(Text passage)
════
This lop-sided funding policy has benefits for some students, for sure. And District leaders look good to the NCLB number watchers  because the achievement gap can shrink as the top contracts and the bottom expands.  While we have redundant services  in SZ schools, tutors of every kind, teachers whose only job is to oversee other teachers and free laptops for parents, elsewhere  in SFUSD   basic services like reasonable class sizes are hard to find. 

Don't get me wrong. Improvement among lower performers is a worthy intention and policy goal. But  you know the  old saying - the road to hell is paved with good intentions. While SFUSD focuses on a few schools, not only are the higher performing schools overlooked, but thousands of underperforming students, (the supposed target students in the District strategic plan), at these schools are overlooked as well.  "Access and equity for all" is a nice axiom for the district's PR machine, but SFUSD's funding policies are far from the goal of access and equity for all. The District's so-called laser-like focus on underachievement is all about 14 schools, not 104.

ALL KIDS HAVE NEEDS

We need an equitable district policy that meets the  needs of every student whether they are high, middle and  low  achieving. What is needed is a per pupil minimum funding guarantee to ensure  that school district leaders cannot shortchange some students in order to fulfill their own policy agendas. Helping underperformers to up their game is a necessary and laudable educational goal. To do so at the expense of the educational goals of others is a travesty. In the Monsters Inc. movies scaring children generates  scream power - the louder the scream the more the power. In SFUSD, we are scaring away parents and they are not screaming loud enough.
════
(Given information)
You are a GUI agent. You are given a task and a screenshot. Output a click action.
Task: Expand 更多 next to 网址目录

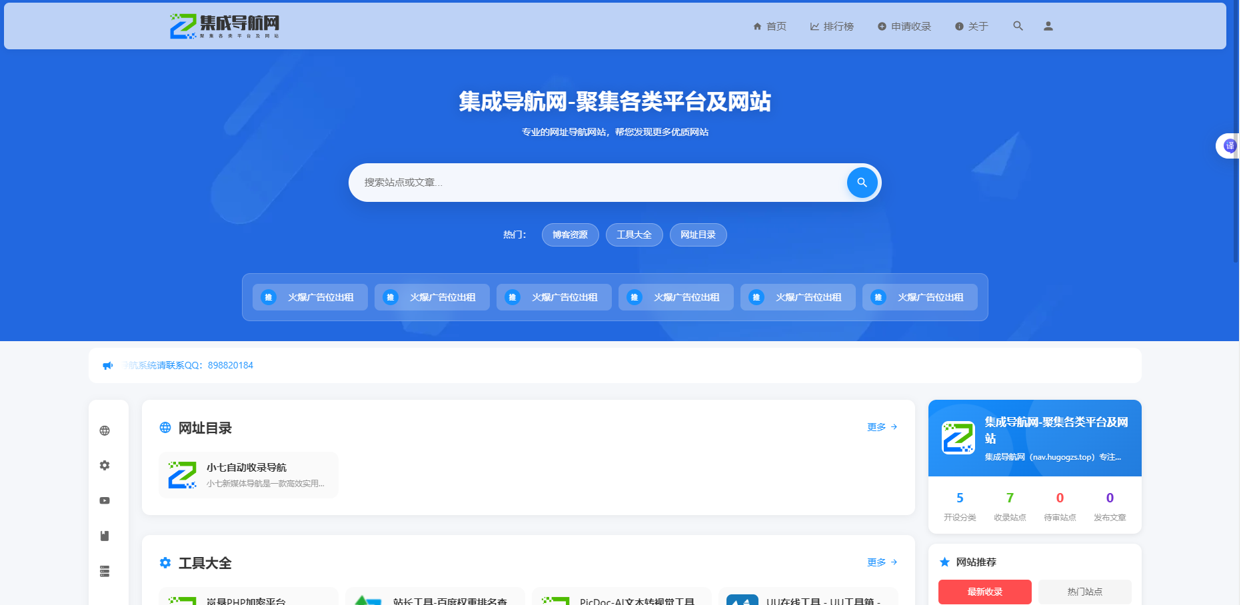(878, 427)
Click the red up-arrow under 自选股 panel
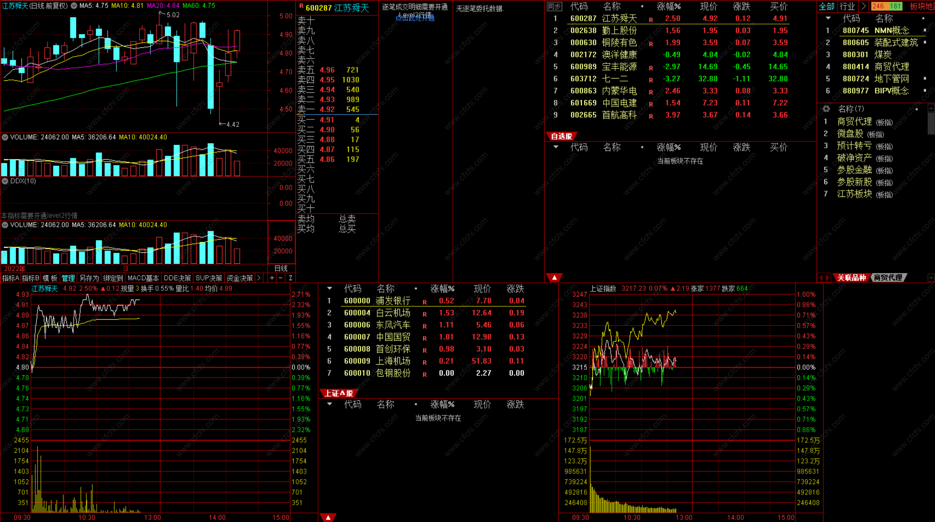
════
(Short problem 1) Please transcribe the part of the school funding passage starting at "Don't get me" and ending at "schools, not 104.".
(Short problem 2) Render this sentence from the school funding passage in Spanish: "Improvement among lower performers is a worthy intention and policy goal."

(Final answer 1)
Don't get me wrong. Improvement among lower performers is a worthy intention and policy goal. But  you know the  old saying - the road to hell is paved with good intentions. While SFUSD focuses on a few schools, not only are the higher performing schools overlooked, but thousands of underperforming students, (the supposed target students in the District strategic plan), at these schools are overlooked as well.  "Access and equity for all" is a nice axiom for the district's PR machine, but SFUSD's funding policies are far from the goal of access and equity for all. The District's so-called laser-like focus on underachievement is all about 14 schools, not 104.

(Final answer 2) La mejora entre los estudiantes de menor rendimiento es una intención y un objetivo de política valiosos.